Photo by Carl Solder on Unsplash

The day before the hurricane, I bailed on my work trip and caught a flight back to New York. Staying in Silicon Valley would’ve meant another day of listening to tech bros in too-tight suits telling me how to do my job. Disaster was preferable. Besides, the “calm before the storm” and mansplaining were the much same experience: trying to withstand the threat of an unsolicited bluster.

I had booked a town car from JFK. There were few cars on the expressways; arteries hollowed by Category 4 danger, a city in trepidation. I pressed my nose to the window. The late afternoon sky was dirty wash of white-gray, as if someone had taken an eraser to an entire chalkboard’s worth of theorems only to find the dust wouldn’t lift, the answers invincible, merely pushed around.

I tipped the driver extra for his efficiency, and he wished me well. The well wishes were too late: Cal had been tipped off by his girlfriend Bobbi and was waiting for me in the lobby of the apartment building. Our apartment building, except his apartment was with Bobbi and mine was mine alone. We all, however, owned the illusion that a trendy rental in the upper part of Chelsea meant we were thirty-somethings who “had it all.”
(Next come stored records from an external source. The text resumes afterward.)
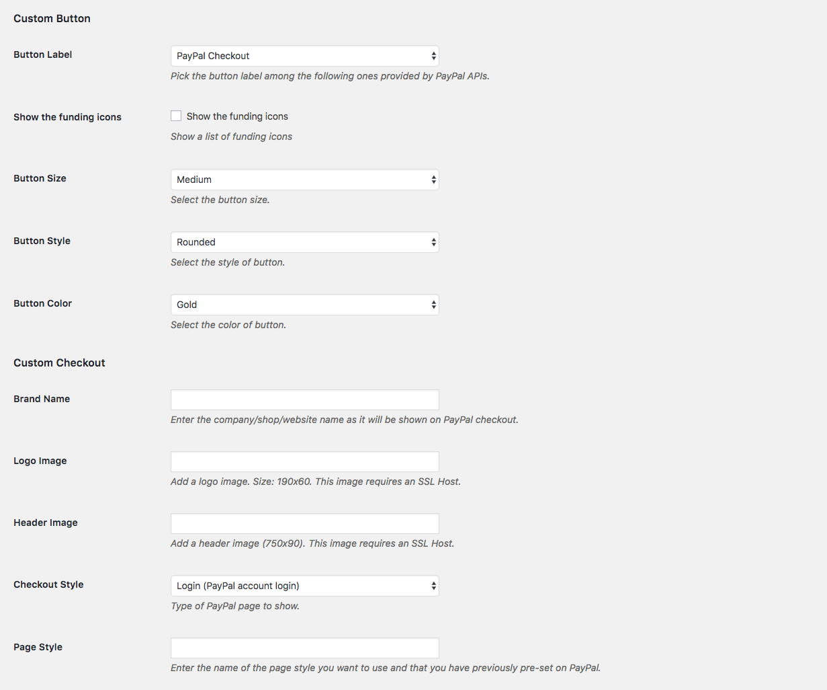Viewport: 827px width, 690px height.
Task: Click the 'Checkout Style' field label
Action: [48, 584]
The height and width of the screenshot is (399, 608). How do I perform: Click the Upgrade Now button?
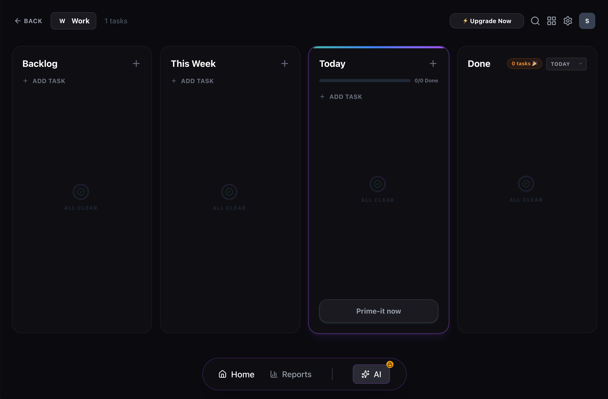pos(487,21)
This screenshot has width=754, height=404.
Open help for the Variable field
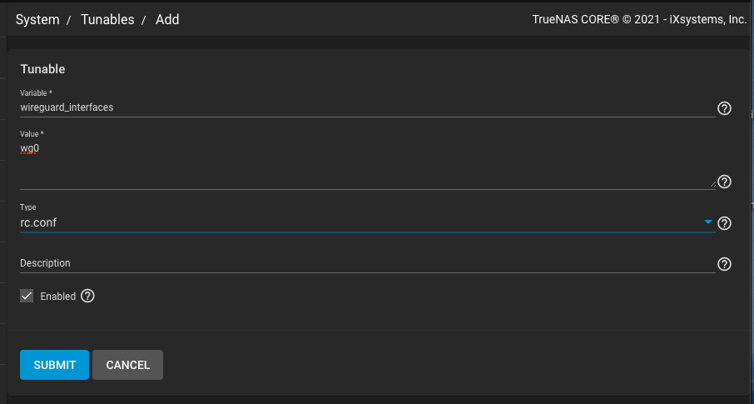tap(724, 108)
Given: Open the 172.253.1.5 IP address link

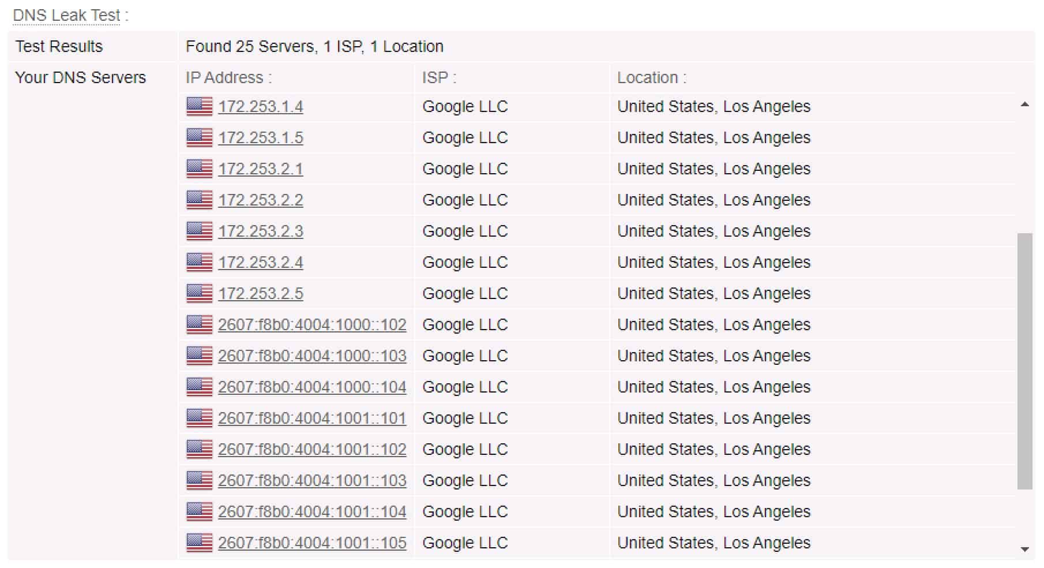Looking at the screenshot, I should coord(261,137).

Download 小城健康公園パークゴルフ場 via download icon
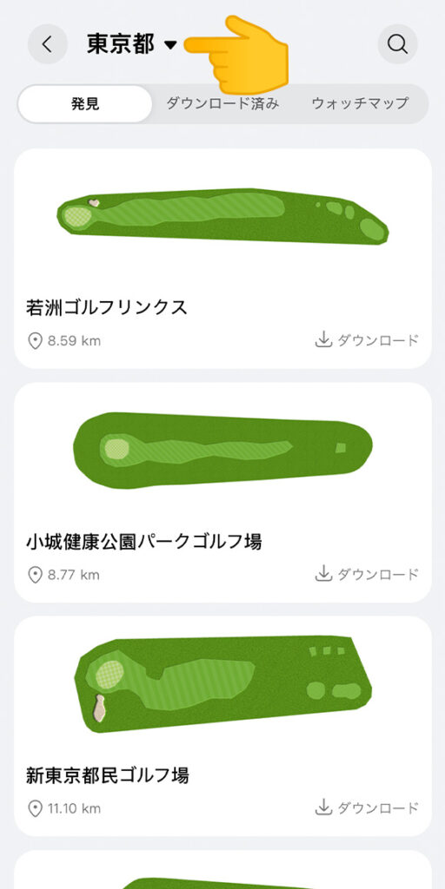coord(323,574)
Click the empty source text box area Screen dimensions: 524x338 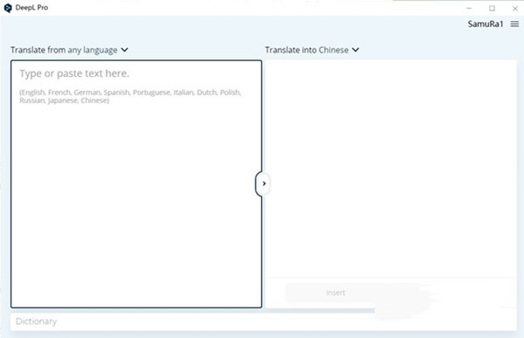point(136,207)
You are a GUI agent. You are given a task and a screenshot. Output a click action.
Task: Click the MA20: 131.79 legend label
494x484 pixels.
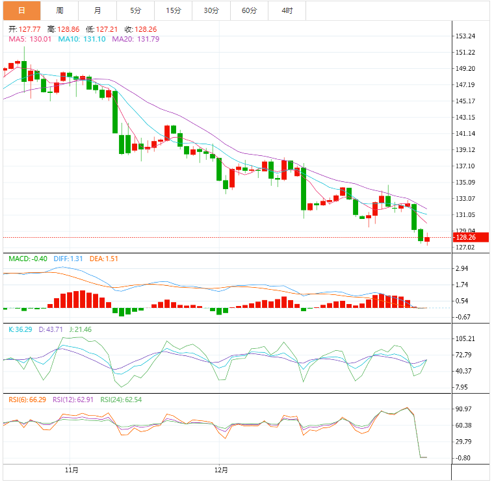click(x=135, y=39)
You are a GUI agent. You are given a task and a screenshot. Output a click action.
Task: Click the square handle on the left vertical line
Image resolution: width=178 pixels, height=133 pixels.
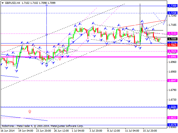point(46,34)
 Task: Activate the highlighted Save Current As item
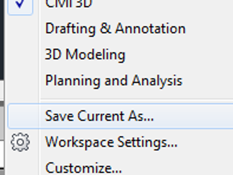[x=99, y=116]

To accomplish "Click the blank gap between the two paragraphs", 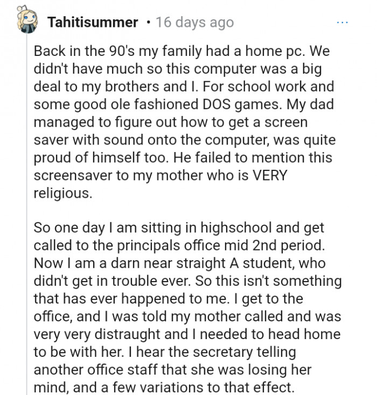I will [x=182, y=210].
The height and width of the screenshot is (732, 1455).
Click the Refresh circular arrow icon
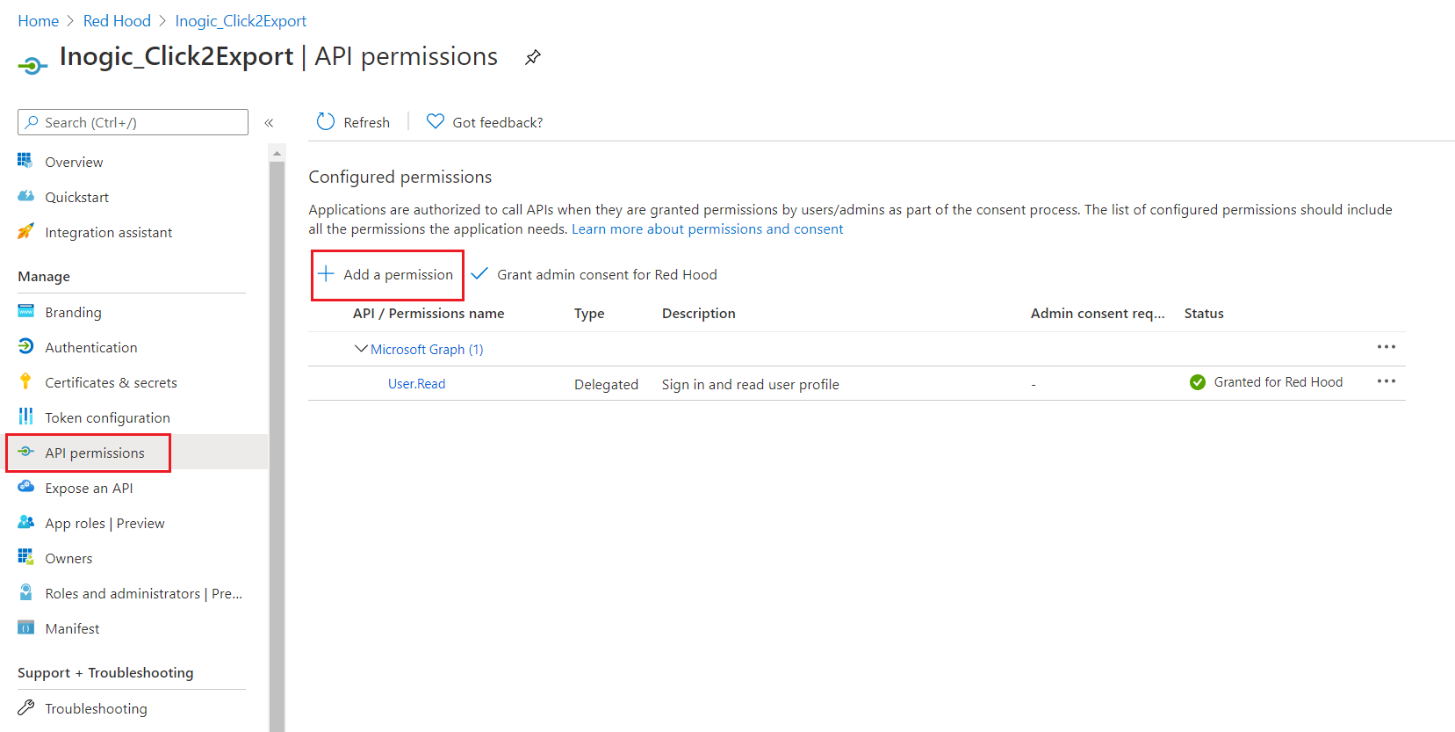(x=326, y=121)
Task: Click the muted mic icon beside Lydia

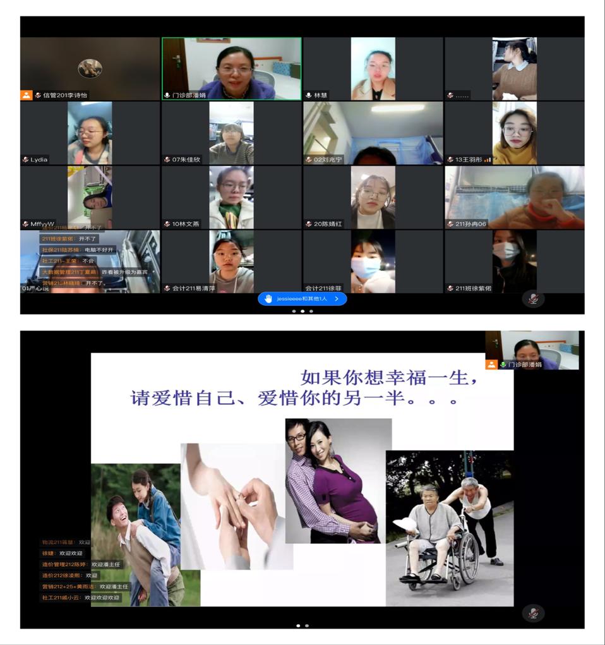Action: point(25,160)
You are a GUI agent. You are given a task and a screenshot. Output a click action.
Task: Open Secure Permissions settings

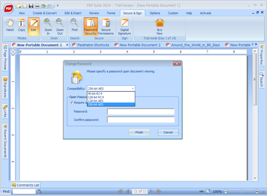click(106, 26)
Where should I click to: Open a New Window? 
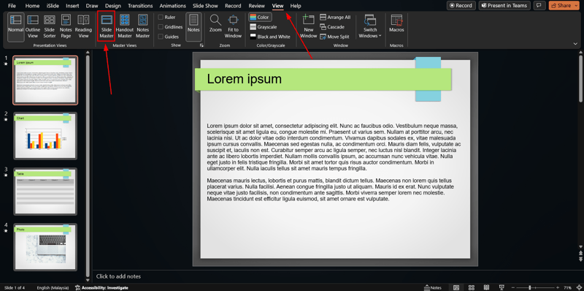tap(308, 26)
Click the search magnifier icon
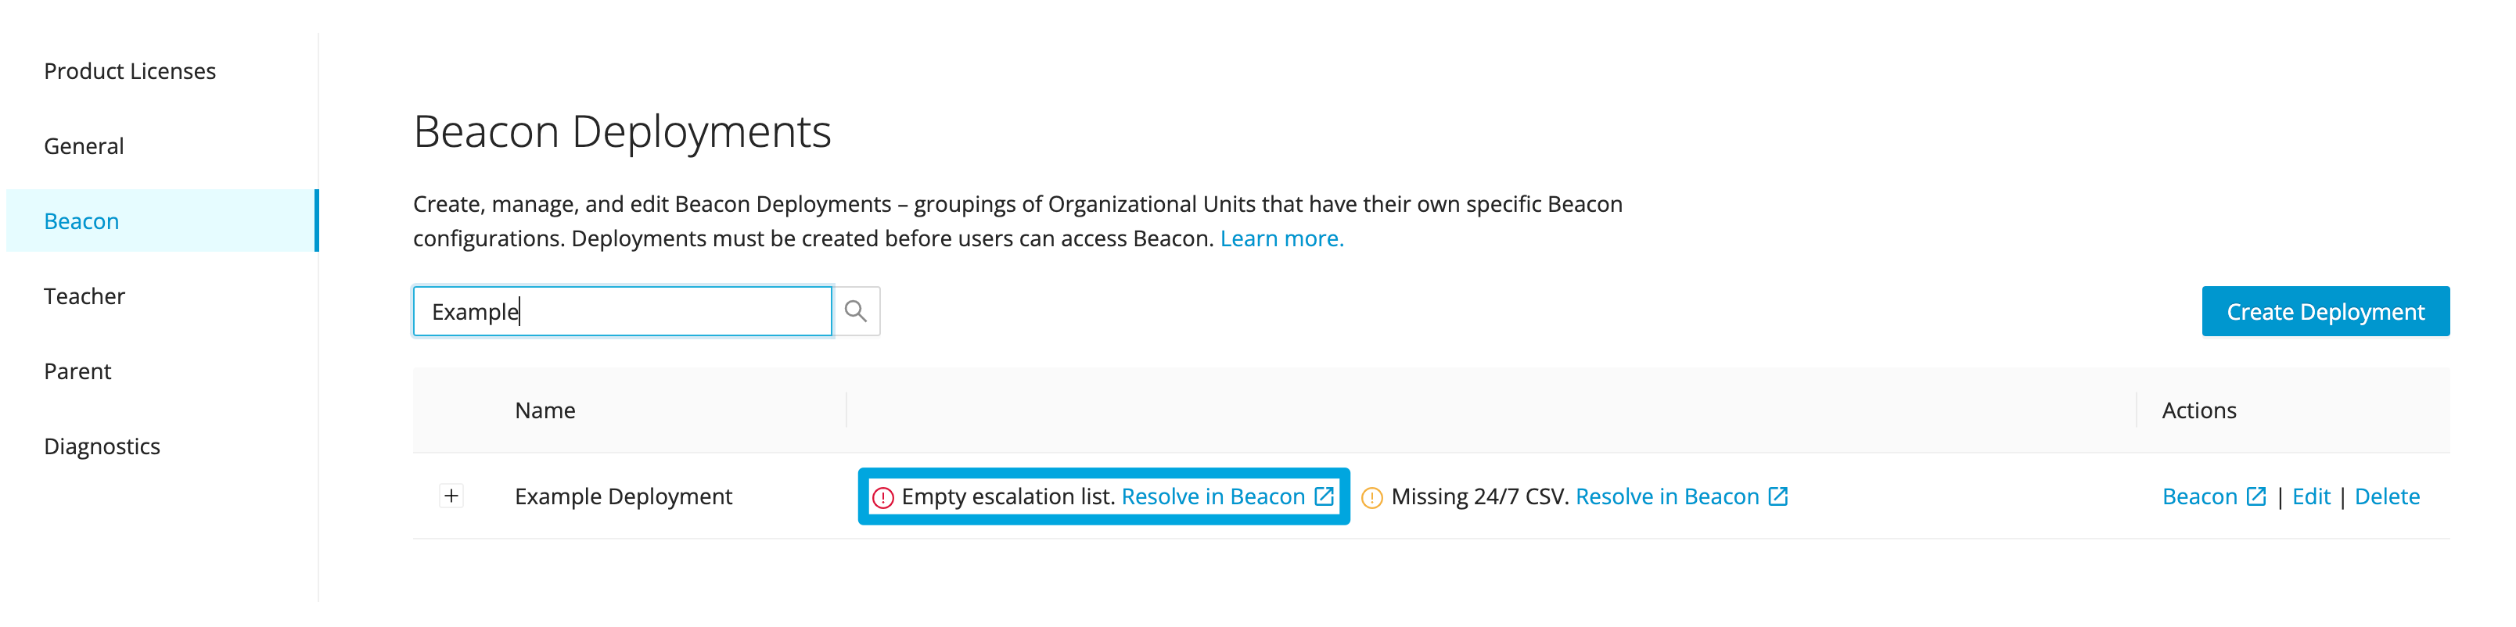 (x=857, y=311)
I strode over to him, the dinky wheel of my suitcase scraping the tile in protest. The doorman winced. The lady at the reception desk winced. Cal winced. The insincere hug we shared was a wince.

“I thought you might’ve gotten stranded at SFO,” he muttered, checking his suit pockets for an unknown object. A key? A pen? A way to manipulate time and space?

My voice spiked with sarcasm. “You would’ve loved that.”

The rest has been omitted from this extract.